— Given exercise —
Extract the lines from the one containing "Where should I" through the one containing "tap(223, 99)", both included, and reproduce them verbatim. Omit the pictures from your answer.

— Dataset rows —
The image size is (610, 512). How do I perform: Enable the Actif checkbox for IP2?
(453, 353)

==

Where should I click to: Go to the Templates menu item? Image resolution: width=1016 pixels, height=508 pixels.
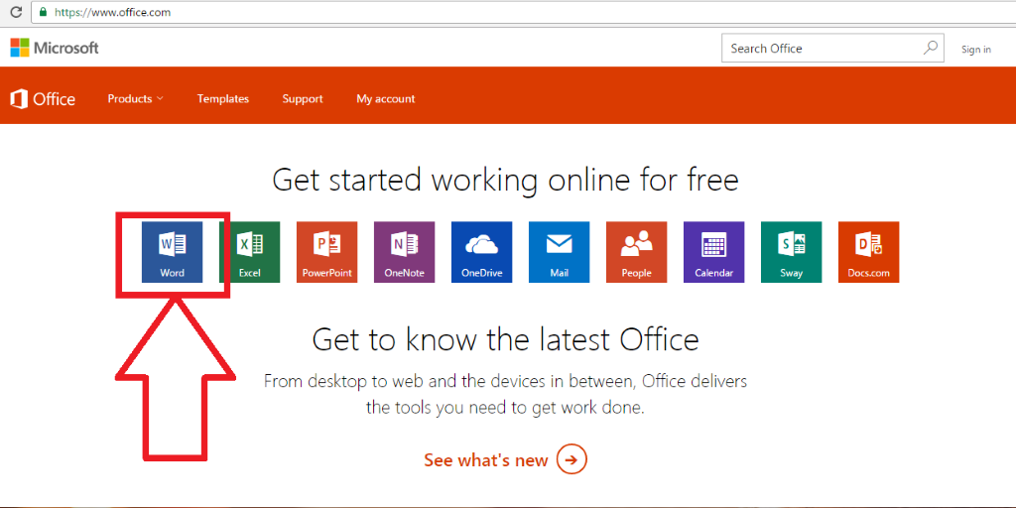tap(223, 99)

* * *

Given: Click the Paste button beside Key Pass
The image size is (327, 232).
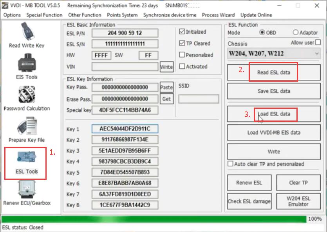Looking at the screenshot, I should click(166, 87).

— Answer to the exercise —
Where should I click to: Go to the Templates menu item? Image resolution: width=1016 pixels, height=508 pixels.
tap(223, 99)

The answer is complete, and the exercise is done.